Sunday, March 10, 2013

See the World and never leave Texas

Ranch near Hico
This edition involves a road trip that Kevin and I took a few weeks back.  We drove west from Fort Worth to Weatherford, which despite being so close to I-20 has a Western feel, with plenty of feed stores, tack shops and mom & pop restaurants.   Further west, Mineral Wells is a bit tired and run down. In its hey-day thousands flocked here for the cure-all "mineral" waters, now it looks time stopped in 1958 and it just wants to be left alone.  Crossing back over I-20 we considered finding Thurber, a town that once boasted 10,000 inhabitants in 1920 when its coal mine was booming.  Now it is not even on the map.  When the trains converted to oil and diesel, Thurber was no more. 

Natty Flat Smokehouse

Fee Fi Fo Fum
Just south of 1-20 on TX 281 is the hamlet of Natty Flat.  There is nothing here other than the Natty Flat Smokehouse but that itself is plenty.  We had some excellent smoked brisket and sausage, washed down with some Dr. Pepper and a Big Red.  Adjoining the restaurant is a store selling home made furniture, including this monstrous rocking chair that is as tall as as a utility pole.  Yes, another example that everything is bigger in you-know-where... I do not believe the rocking chair to be for sale.  And what kind of porch would it fit on?

Stephenville is a busy town, billing itself the "Cowboy Capital of the World" and based on the number of horse trailers, pick-ups and western stores, it might well have a basis for such a claim. 

Dublin Train Station (not Heuston)
And so to Dublin.  It is unclear how Dublin got its name.  Per the Texas State Historical Association:  " It was founded in 1854 by A. H. Dobkins and named in 1860, probably for the warning cry at Indian raids, "Double In," for the capital of Ireland, or for the double-log cabins used by early settlers."  Today is better know for Dublin Dr.
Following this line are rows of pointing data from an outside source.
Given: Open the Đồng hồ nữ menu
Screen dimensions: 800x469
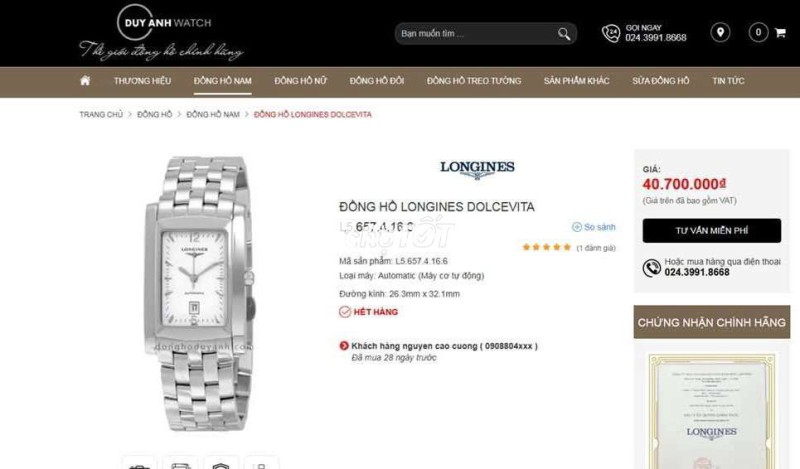Looking at the screenshot, I should tap(301, 81).
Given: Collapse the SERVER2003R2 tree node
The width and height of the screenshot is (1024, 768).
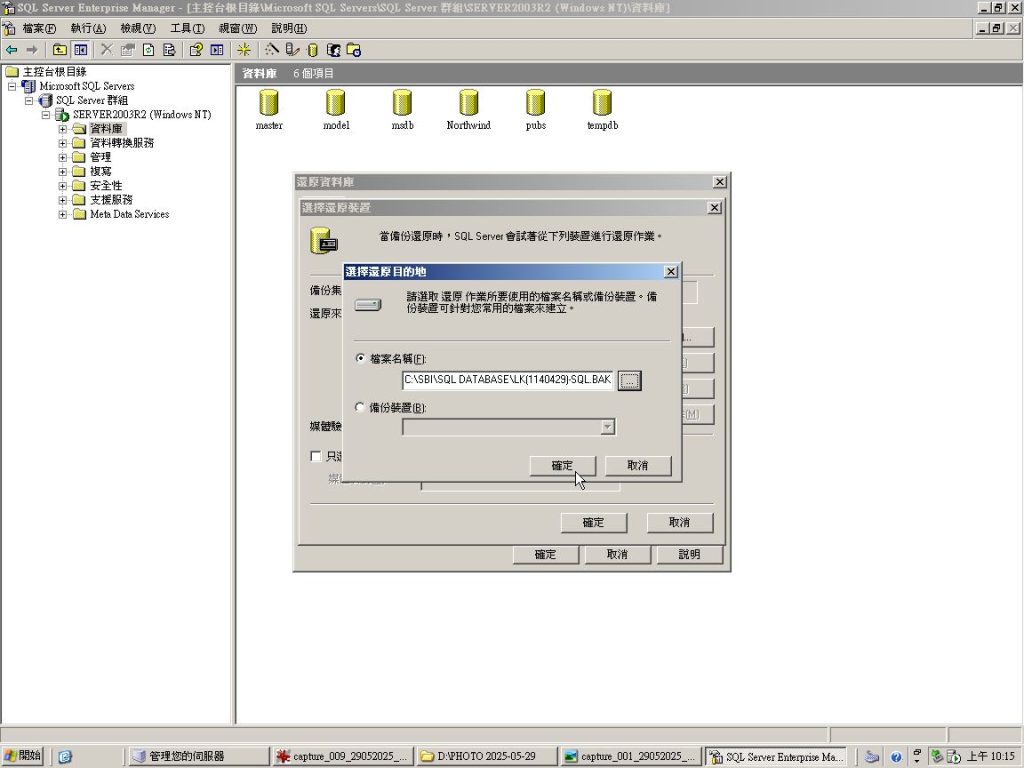Looking at the screenshot, I should [46, 115].
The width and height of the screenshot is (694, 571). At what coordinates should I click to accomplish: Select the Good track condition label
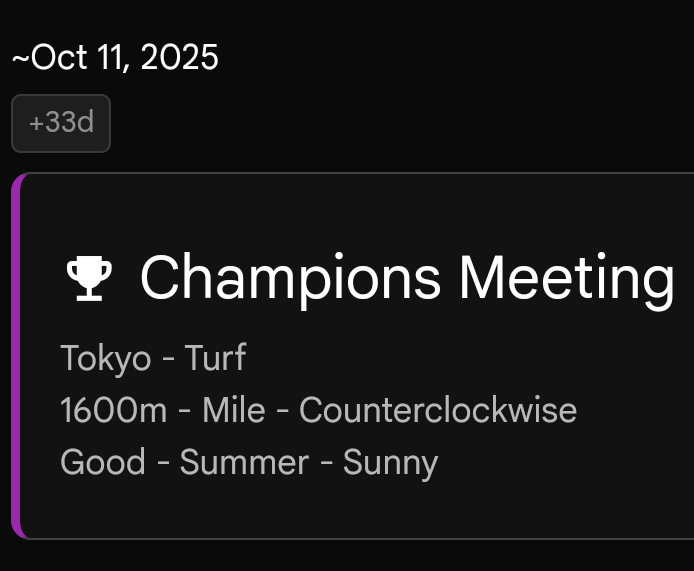click(x=103, y=462)
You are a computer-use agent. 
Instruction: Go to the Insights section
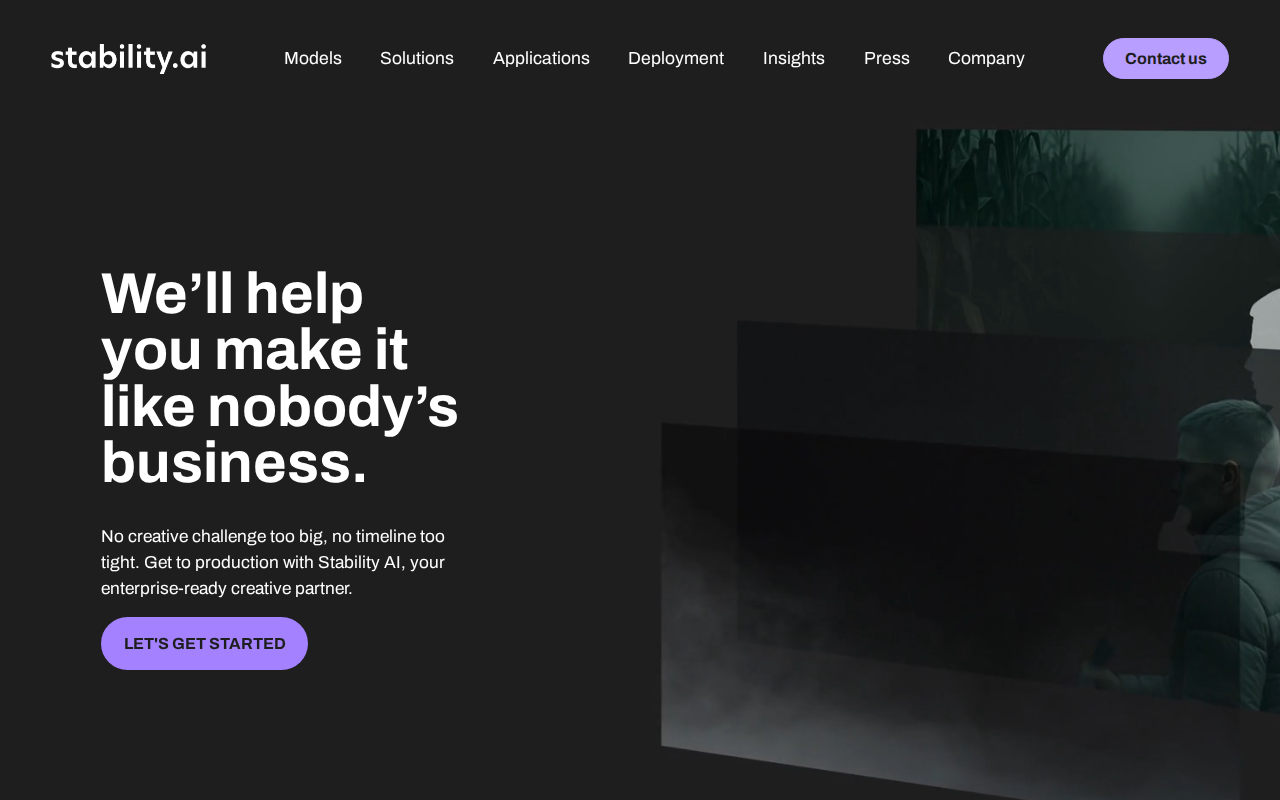coord(794,58)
Pepper (using cane rather than corn based sugar), although thanks to a dispute with Dr Pepper-Snapple, the bottling plant is now closed.   Dublin is a nice size town, busy and bearing very little resemblance to its Irish cousin.
Downtown Hico
Now heading east we came to Hico (pronounced "Hi-Coe"), my favorite town in north central Texas.  It is a blip on the map with only 1300 residents but what it lacks in size makes up in charm and small town friendliness.  Some of the infrastructure looks unchanged in decades.  Hico has tried with limited success to boost tourism by claiming that Billy the Kid escaped from Pat Garrett in New Mexico and lived out the rest of his days in Hico.  There seems to be little supporting evidence but it makes a good story.

The day was closing as we drove back through Glen Rose and Granbury, each a fine town in their own right and positively huge metropolises compared to Hico.  Kevin may argue the point but we had an enjoyable afternoon touring the country.